As with any relationship, good communication is the key to success.

Many advisors, especially those who are more analytic, may focus solely on the financial situation of their client or prospect, forgetting their human nature.

It’s human nature – a client’s or prospect’s complex behavior patterns – that challenge the relationship.

When a prospect meets with you for the first time, you are both there to determine if it is a good match. No doubt you are sizing the prospect up to determine if he or she is a qualified candidate that meets your ideal client requirements.

The prospect is deciding if you are knowledgeable, trustworthy and likeable enough to hire as an advisor.

What gets overlooked is the discussion about expectations: what the client can reasonably expect from you, and what you should reasonably expect from them as a client.

Discussing expectations early on will make the relationship run much more smoothly down the road.

If your prospect does not take the lead and bring up expectations, it is your job to do so prior to his or her signing on as a client. You don’t want the prospect to become a client first, and then learn what to do or how to behave.

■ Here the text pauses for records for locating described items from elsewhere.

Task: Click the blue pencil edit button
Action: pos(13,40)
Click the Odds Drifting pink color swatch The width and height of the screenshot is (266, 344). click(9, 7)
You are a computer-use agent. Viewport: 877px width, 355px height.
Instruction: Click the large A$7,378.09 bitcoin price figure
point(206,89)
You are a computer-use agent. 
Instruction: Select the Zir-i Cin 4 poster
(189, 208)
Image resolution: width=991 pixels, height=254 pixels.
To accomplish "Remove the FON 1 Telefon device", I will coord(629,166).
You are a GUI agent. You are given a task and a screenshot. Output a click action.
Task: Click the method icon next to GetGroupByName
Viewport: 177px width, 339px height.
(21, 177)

A virtual instruction manual

In the absence of having an instruction manual to hand out to new clients, the discussion of expectations fills this gap.

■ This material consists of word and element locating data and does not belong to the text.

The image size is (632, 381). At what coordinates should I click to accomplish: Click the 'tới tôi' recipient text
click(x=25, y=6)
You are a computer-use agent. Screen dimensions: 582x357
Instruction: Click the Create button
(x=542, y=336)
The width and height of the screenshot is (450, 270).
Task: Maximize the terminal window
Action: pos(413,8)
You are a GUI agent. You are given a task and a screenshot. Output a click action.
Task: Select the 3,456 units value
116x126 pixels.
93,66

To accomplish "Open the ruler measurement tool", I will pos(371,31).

Don’t put yourself in a position of over-promising and under-delivering. Be careful about what it you promise. On the other hand, don’t expect so much from prospects that they are afraid to become clients because they don’t think they can live up to your expectations.

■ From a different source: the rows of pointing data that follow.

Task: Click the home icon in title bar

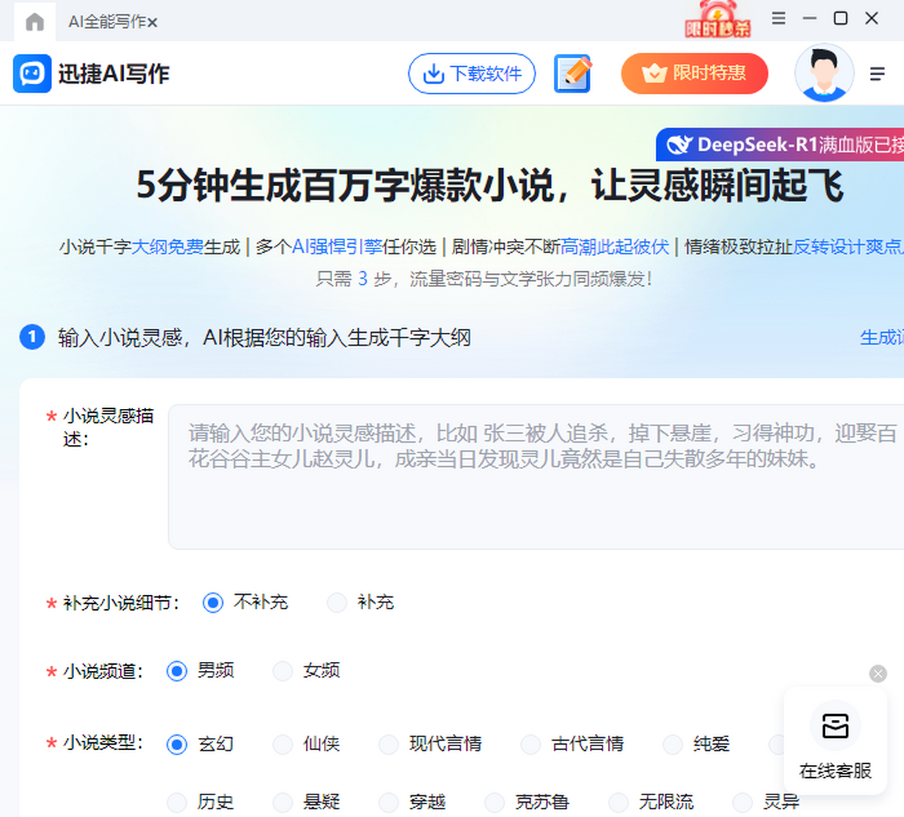Action: 35,22
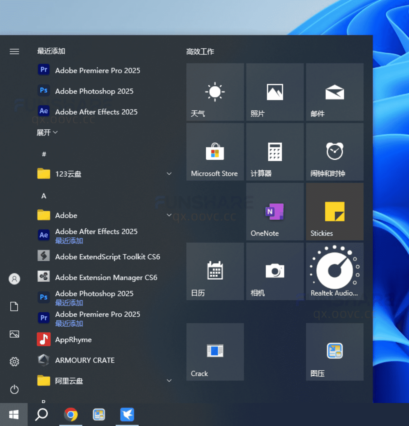
Task: Open the power options button
Action: pos(14,389)
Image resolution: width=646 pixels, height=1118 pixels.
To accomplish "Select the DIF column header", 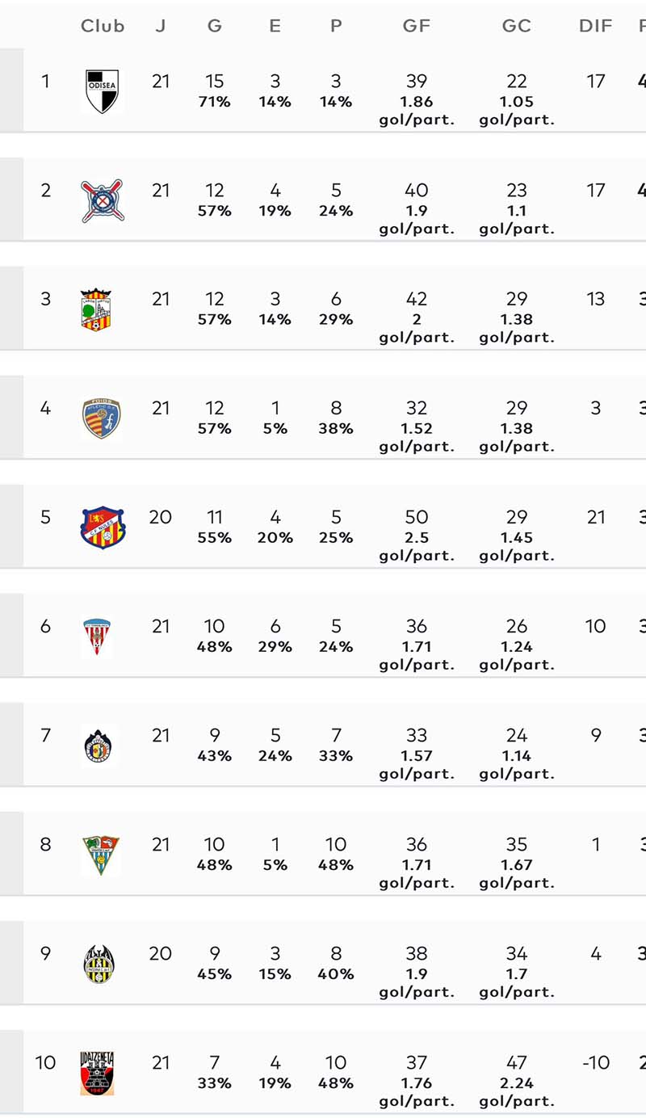I will tap(595, 26).
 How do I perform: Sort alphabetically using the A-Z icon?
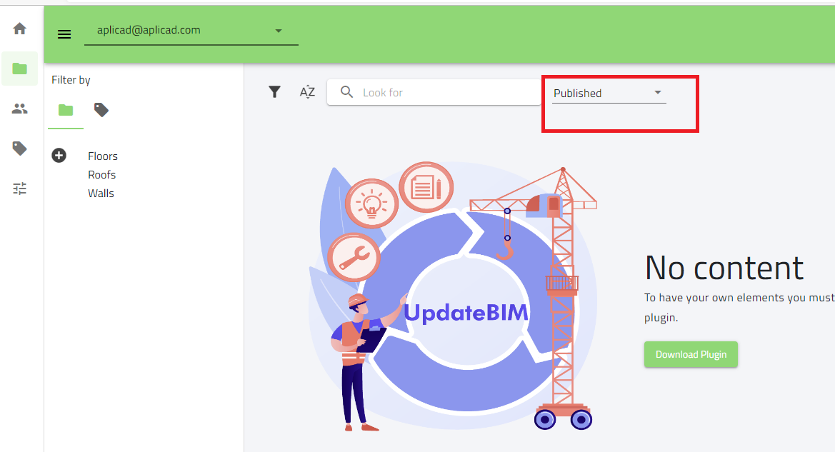[306, 91]
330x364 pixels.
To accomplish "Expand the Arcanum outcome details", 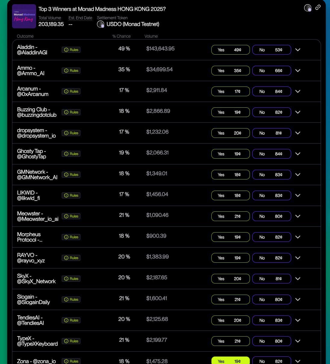I will click(298, 91).
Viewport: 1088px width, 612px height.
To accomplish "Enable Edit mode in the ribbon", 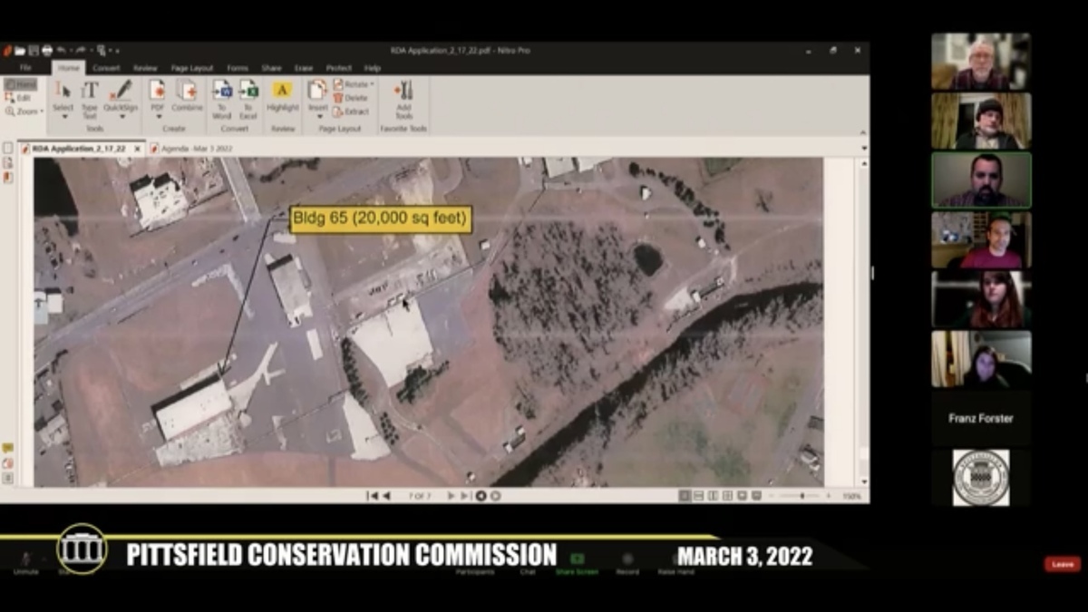I will pos(19,98).
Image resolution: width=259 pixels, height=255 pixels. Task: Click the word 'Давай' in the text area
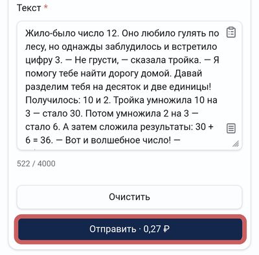pyautogui.click(x=188, y=73)
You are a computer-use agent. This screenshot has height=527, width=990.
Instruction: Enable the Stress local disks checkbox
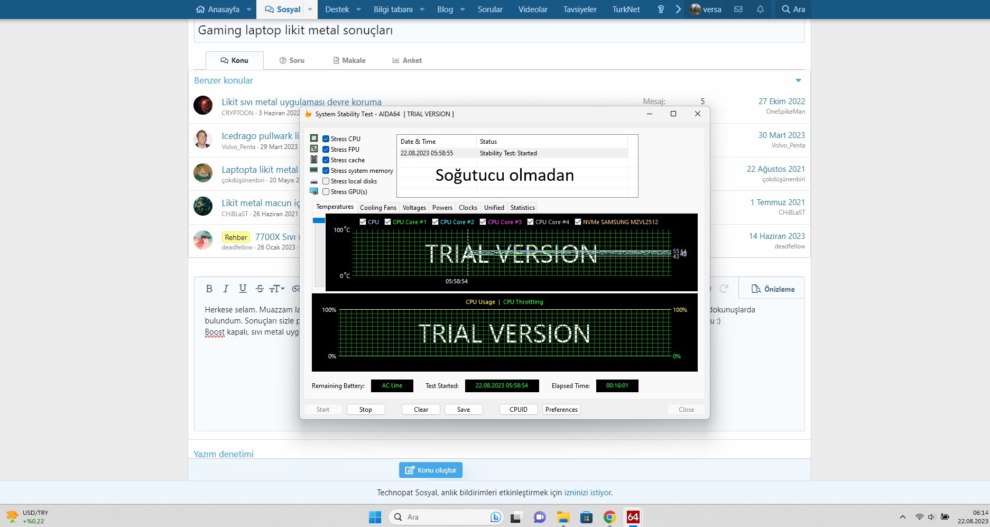coord(326,181)
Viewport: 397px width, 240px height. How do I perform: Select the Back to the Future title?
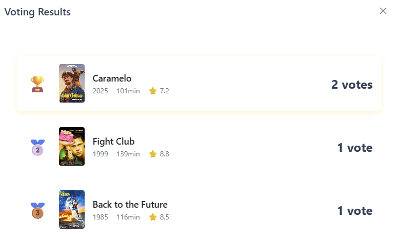(130, 205)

Here is a list of expectations you may want to consider.

I will:

  • Focus on helping you achieve your financial objectives
  • Meet with you at least once per year (with additional meetings as needed)
  • Seek out ways to help you improve your financial circumstances nsure that you understand planning concepts and ideas
  • Be available as a resource on financial planning issues
  • Resolve issues regarding your accounts under my management
  • Return your phone calls within one business day
  • Respect your confidential information
  • Set meeting times and locations that are convenient for you
  • Provide a comfortable atmosphere in which to meet and do business
  • Provide appropriate investment options, explain the risks of those options and make recommendations
  • Handle your requests in a reasonable amount of time and let you know how long it will take to get back to you with an update, answer or solution
  • Know and understand your investment attitude and personality
  • Maintain and improve my industry and product knowledge
  • Build partnerships with affiliates that meet expectations similar to these
  • Be prompt and prepared for our meetings

You will:

  • Meet with me at least once per year
  • Conduct a formal comprehensive review of your goals, objectives and progress on an annual basis
  • Call me regarding any major changes in your life
  • Tell me how I can improve and provide better service if, for any reason, you are not satisfied
  • Treat me and my team members in a courteous manner
  • Maintain an open line of communication, which is the key element in an effective partnership
  • Be prompt and prepared for our meetings
  • Return phone calls, emails and paperwork promptly

These are suggestions. I recommend that you create your own list of expectations based on what you want to deliver and how you want your clients to behave.

Having an open and honest dialogue at the beginning of the relationship allows you to revisit expectations if a client fails to meet them. If one of your expectations for clients is to be prompt and prepared for your meetings, and a prospect has rescheduled a meeting several times and then arrived late, make sure you clarify that this behavior is unacceptable except in the case of an emergency.

Another way to use this tool is to pull out the list of expectations during annual review meetings to discuss how the relationship is going. Wouldn’t you rather find out that a client is unhappy with something when you can discuss it and rectify the situation instead of having the client leave your firm without telling you why?

If all your clients acted in accordance with what is in their best interests and the interest of your business, an instruction manual wouldn’t be necessary. Since an instruction manual for clients isn’t politically correct, utilize expectations.